Causes of Elevated Alkaline Phosphatase
Elevated alkaline phosphatase (ALP) is most commonly caused by hepatobiliary disease, bone disorders, or malignancy, with specific etiologies requiring systematic evaluation through laboratory tests and imaging to determine the source. 1
Primary Sources of Elevated ALP
Alkaline phosphatase is a membrane-associated enzyme found in multiple tissues, primarily:
- Liver and biliary tract (hepatobiliary source)
- Bone (osteoblastic activity)
- Intestines
- Placenta
- Kidneys
Diagnostic Classification
Hepatobiliary Causes
Cholestatic liver disease 2
- Biliary obstruction (stones, strictures, malignancy)
- Primary biliary cholangitis (PBC)
- Primary sclerosing cholangitis (PSC)
- Drug-induced cholestasis
- Infiltrative liver diseases
Hepatocellular diseases (often with concurrent elevation of aminotransferases)
- Viral hepatitis
- Alcoholic liver disease
- Nonalcoholic fatty liver disease (NAFLD)
- Drug-induced liver injury
- Autoimmune hepatitis
Bone Causes
- Increased osteoblastic activity
- Paget's disease
- Osteomalacia
- Healing fractures
- Hyperparathyroidism
- Bone metastases 2
Malignancy-Related Causes
- Infiltrative intrahepatic malignancy (most common cause of isolated elevated ALP) 3
- Bone metastases (especially from prostate, breast, and lung cancers) 2
- Combined hepatic and bone metastases 3
Infectious Causes
- Sepsis (can cause extremely high ALP levels, sometimes with normal bilirubin) 4
- Mycobacterium avium intracellulare (in immunocompromised patients)
- Cytomegalovirus infection
Other Causes
Physiologic
- Pregnancy (placental production)
- Growth in children and adolescents
Rare causes
- Benign familial hyperphosphatasemia 5
- Sarcoidosis
- Lead toxicity
- Hyperthyroidism
- Chronic kidney disease
Diagnostic Approach
Determine if ALP elevation is isolated or part of a pattern:
- Isolated ALP elevation suggests cholestatic or bone disease
- ALP elevation with aminotransferases suggests hepatocellular disease
- ALP elevation with hyperbilirubinemia suggests biliary obstruction
Confirm hepatic origin:
- Measure gamma-glutamyl transpeptidase (GGT) - elevated GGT confirms hepatic source 1
- Consider 5'-nucleotidase as another confirmatory test
Laboratory evaluation:
- Complete liver panel (ALT, AST, total and direct bilirubin, albumin, PT/INR)
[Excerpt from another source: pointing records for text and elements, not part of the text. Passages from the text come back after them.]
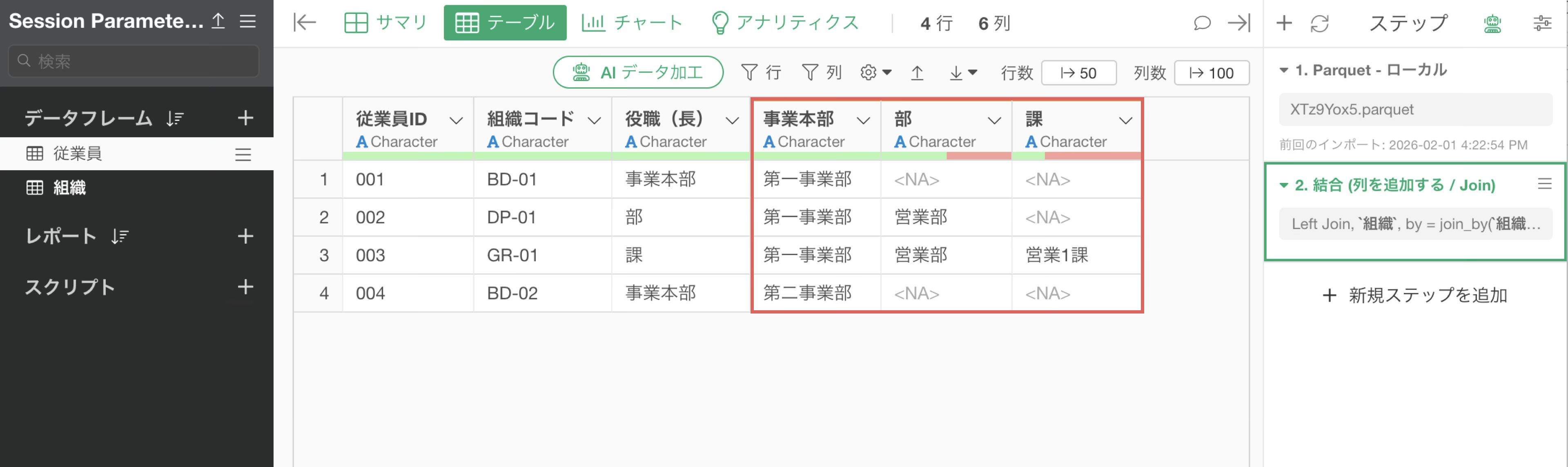This screenshot has width=1568, height=467.
Task: Open the step settings sliders icon
Action: pos(1541,24)
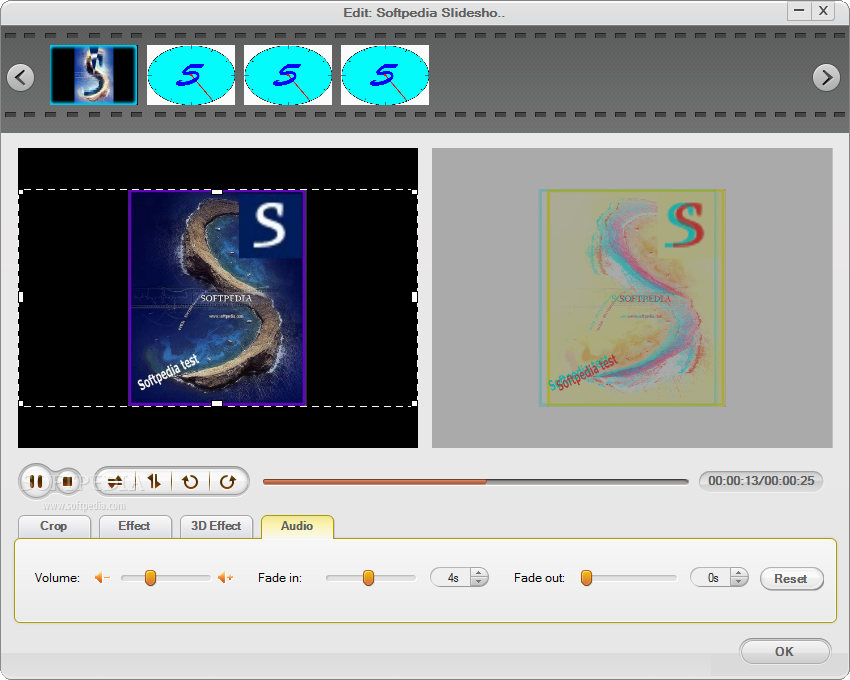Click the volume increase speaker icon
850x680 pixels.
point(225,578)
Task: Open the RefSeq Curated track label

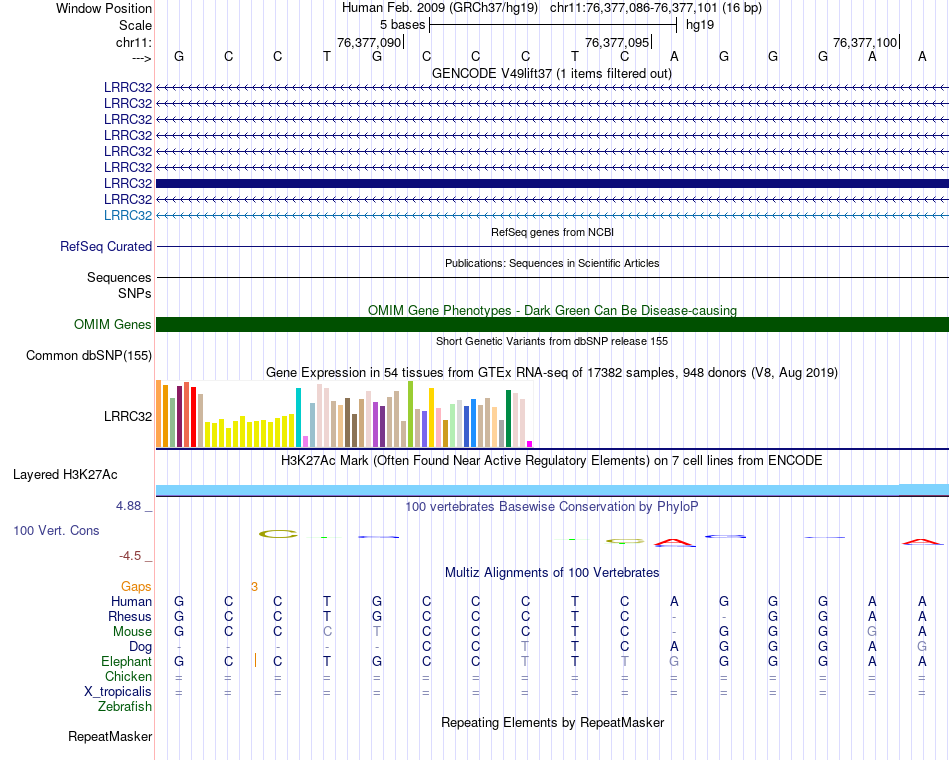Action: pos(106,246)
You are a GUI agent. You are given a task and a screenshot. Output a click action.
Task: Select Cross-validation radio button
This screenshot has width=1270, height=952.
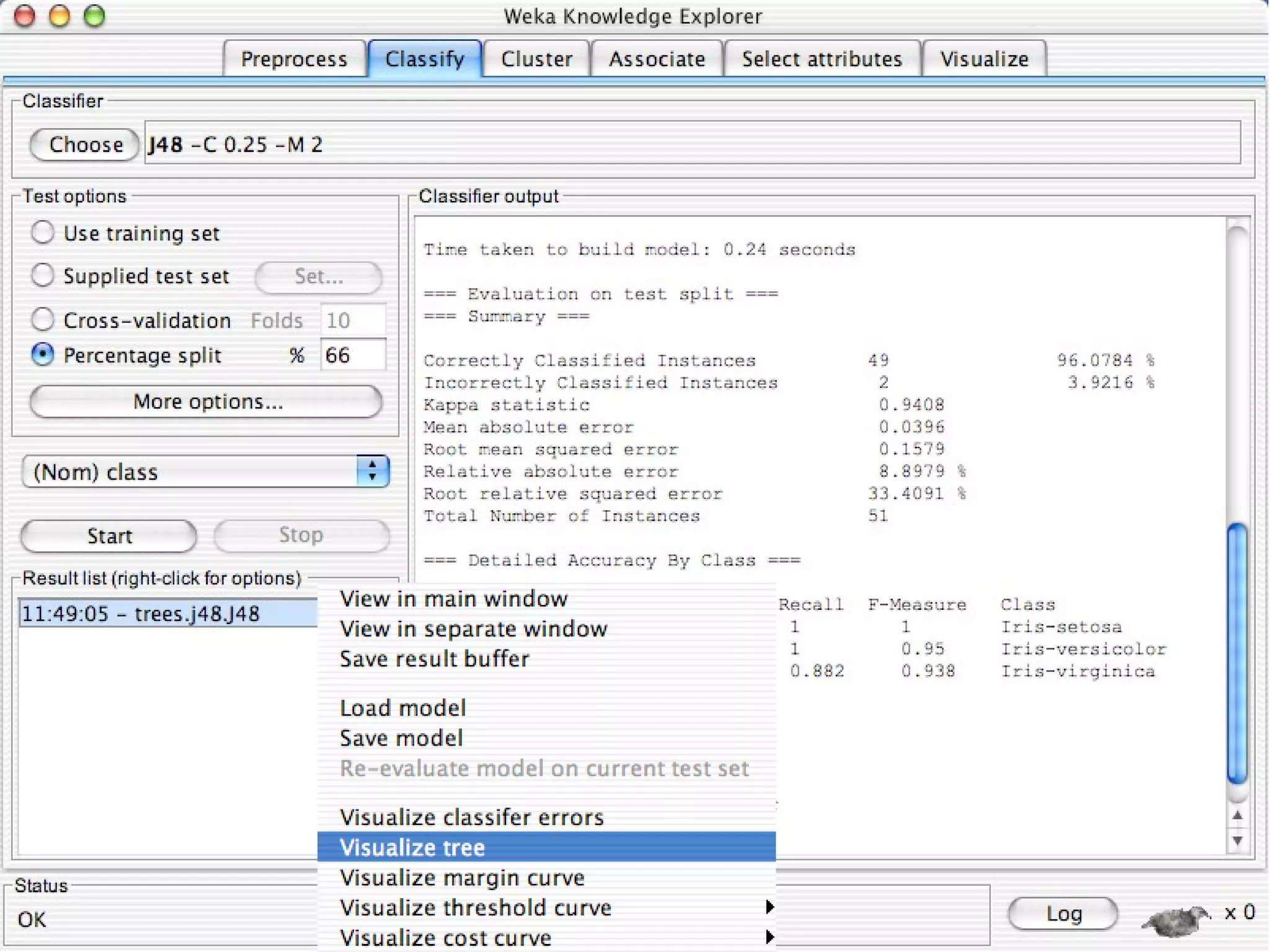coord(43,319)
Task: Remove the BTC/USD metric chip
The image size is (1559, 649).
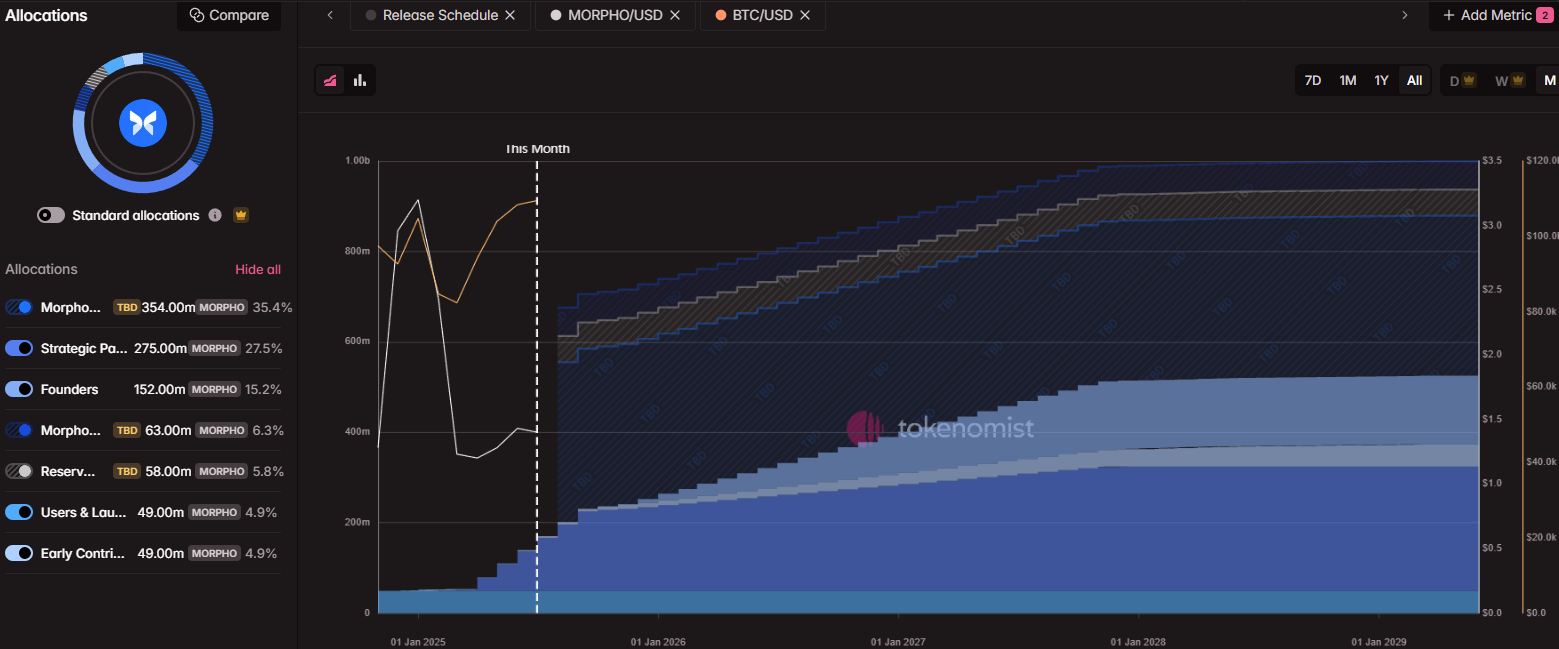Action: (x=805, y=15)
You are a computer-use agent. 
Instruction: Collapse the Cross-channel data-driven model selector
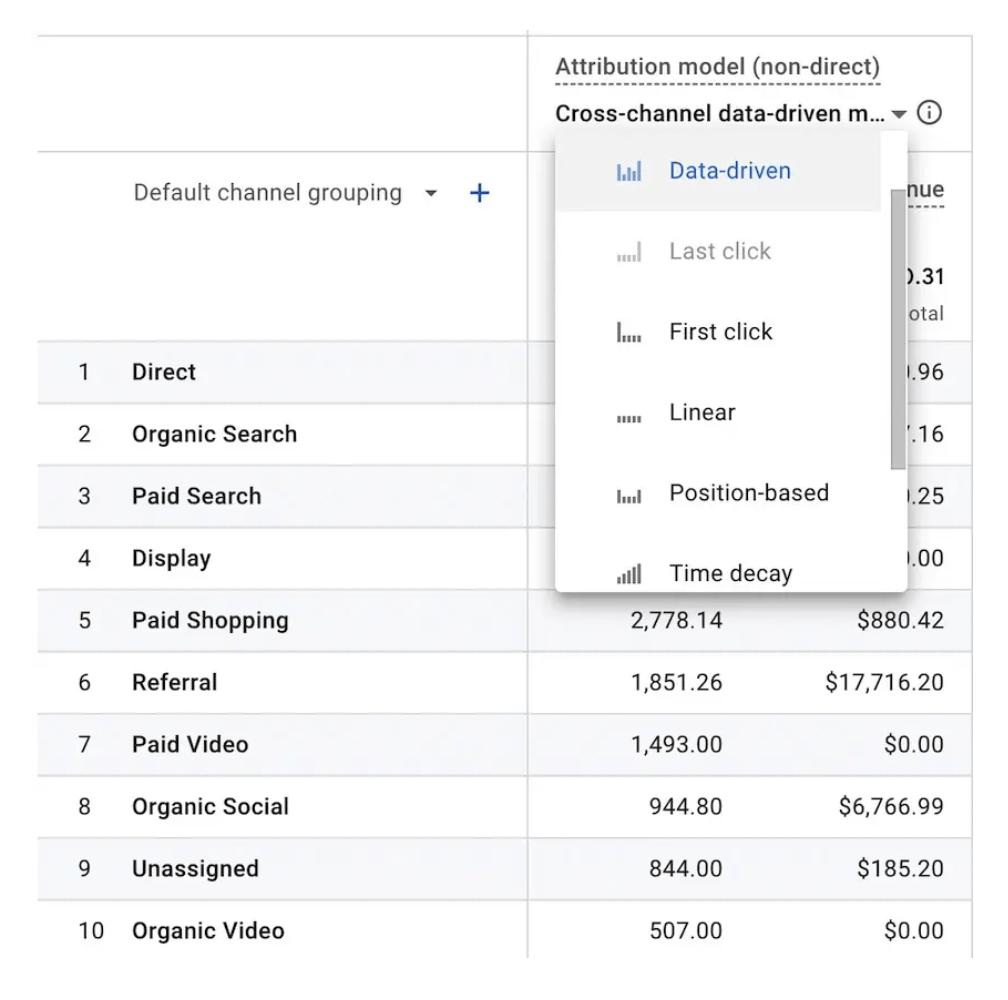click(899, 113)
- Consider ALP isoenzyme fractionation to determine tissue source
- Viral hepatitis serologies and autoimmune markers if hepatic origin suspected
Imaging studies:
- Abdominal ultrasound as first-line imaging 1
- Consider CT or MRI for more detailed assessment
- Bone scan if bone source suspected
Common Pitfalls and Caveats
- Extremely high ALP levels (>1000 IU/L) are most commonly associated with sepsis, malignant biliary obstruction, and infiltrative liver disease 4
- Isolated elevated ALP of unclear etiology is associated with poor prognosis, with nearly half of patients dying within 5 years in one study 3
- Time of day affects ALP levels - measurements should be performed consistently at the same time of day due to circadian variation 2
- Medications can induce ALP elevation (glucocorticoids, anticonvulsants, antibiotics)
- Bone-specific ALP may be elevated in patients with chronic kidney disease 1
- Pregnancy causes physiologic elevation of ALP, particularly in the third trimester
By systematically evaluating the pattern of ALP elevation and associated findings, clinicians can efficiently determine the underlying cause and direct appropriate management.